- _TRY IT_:
Set down exactly the lines from the first line of the records through the line that contains "This screenshot has height=819, width=1456.", and leave every picture out.

- _RECORD SET_:
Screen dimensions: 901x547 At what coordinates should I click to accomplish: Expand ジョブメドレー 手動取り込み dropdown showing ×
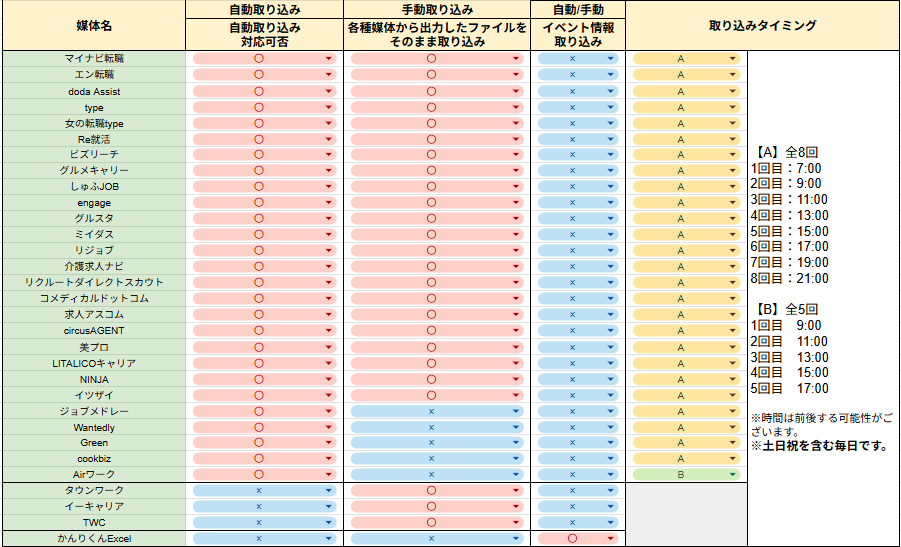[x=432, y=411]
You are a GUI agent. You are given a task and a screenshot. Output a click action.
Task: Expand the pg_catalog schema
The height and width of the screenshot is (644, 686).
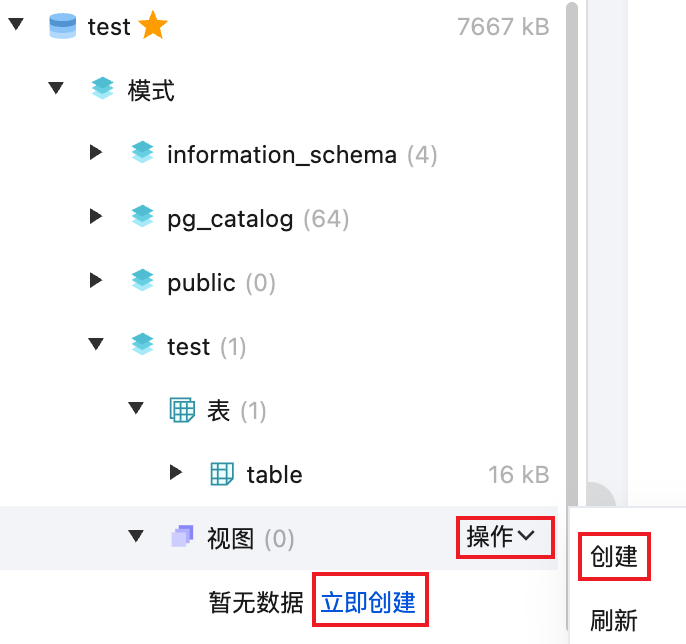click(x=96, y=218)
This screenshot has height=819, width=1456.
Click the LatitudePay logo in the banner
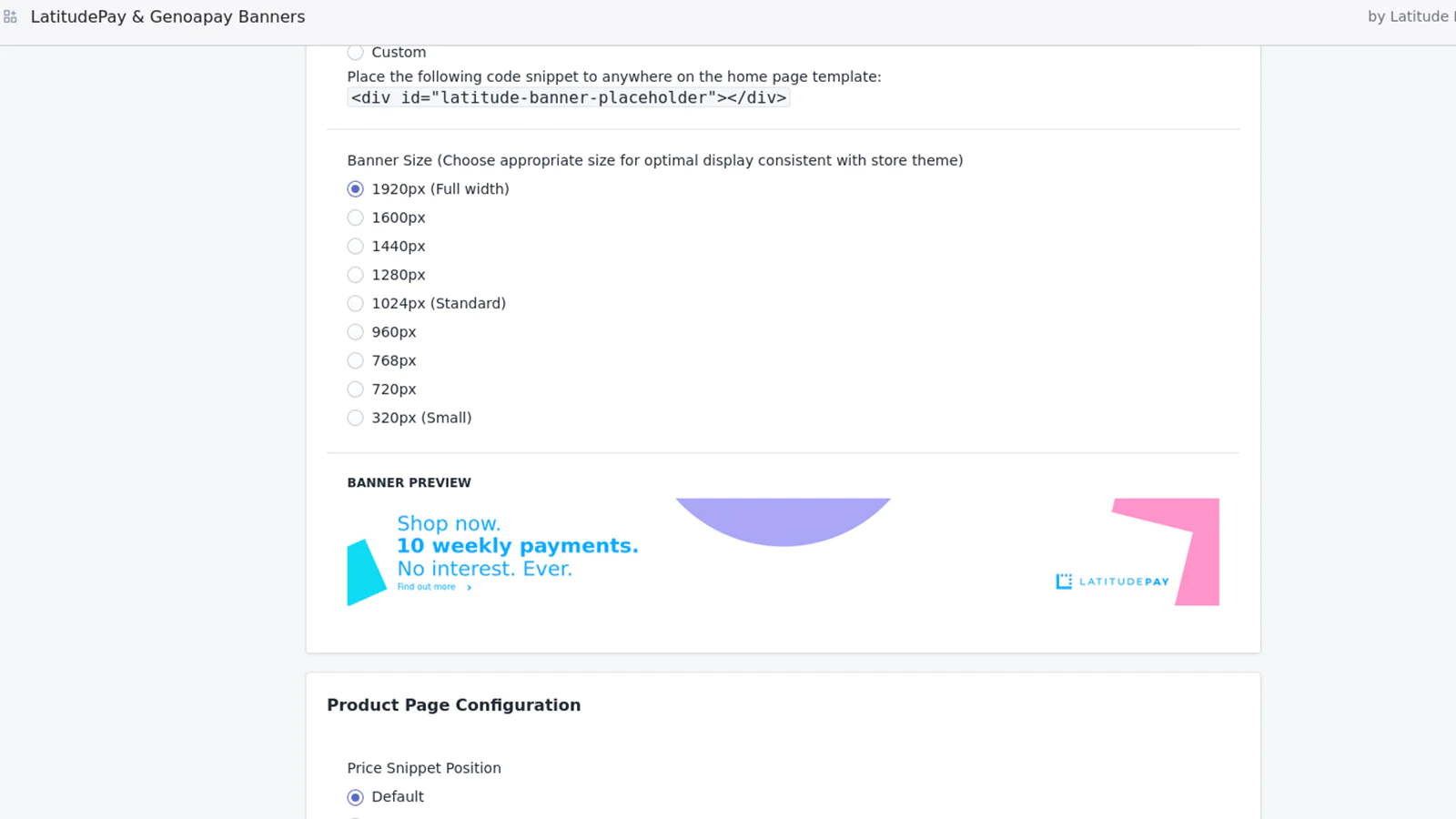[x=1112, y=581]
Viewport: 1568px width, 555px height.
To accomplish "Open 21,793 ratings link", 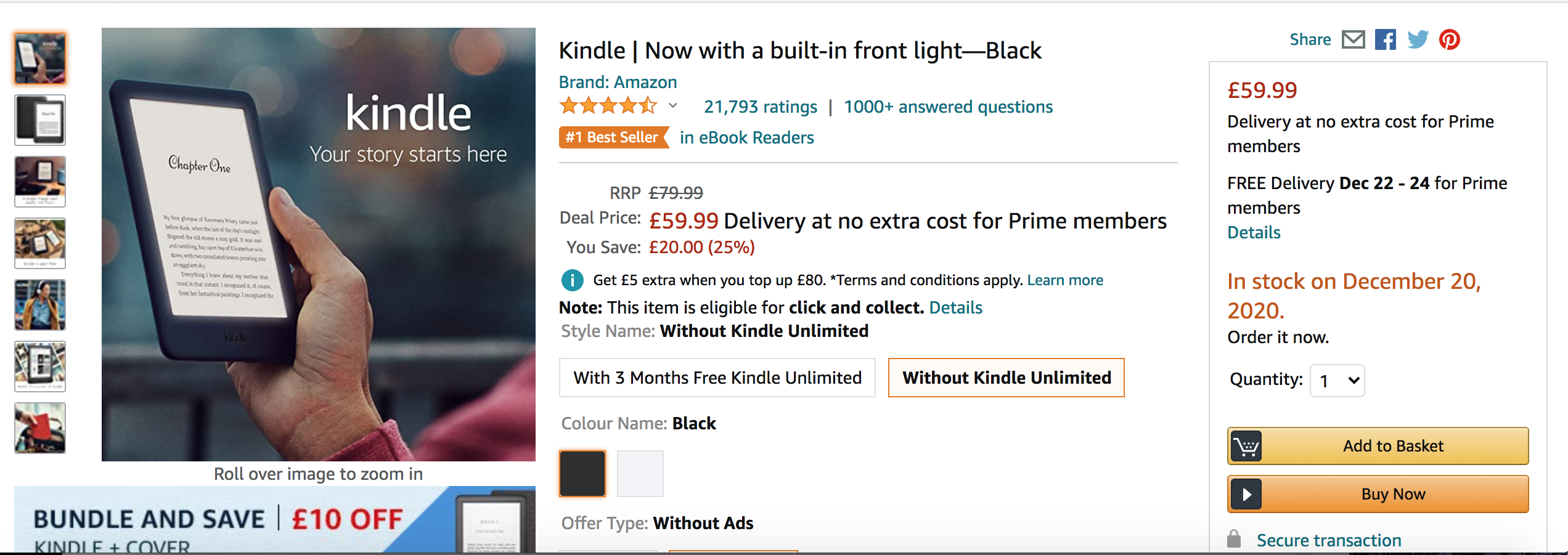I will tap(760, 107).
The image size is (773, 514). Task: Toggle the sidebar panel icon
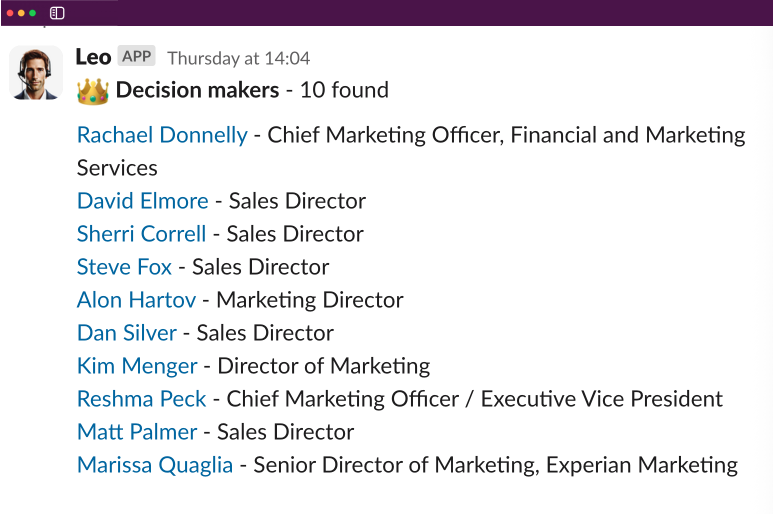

- _RESULT BELOW_:
Screen dimensions: 901x547 At what coordinates should I click to accomplish: Expand ジョブメドレー 手動取り込み dropdown showing ×
[x=432, y=411]
You are a GUI agent. You are given a task and a screenshot. Output a click action.
Task: Expand the pg_catalog schema
The height and width of the screenshot is (644, 686).
click(x=96, y=218)
This screenshot has height=819, width=1456.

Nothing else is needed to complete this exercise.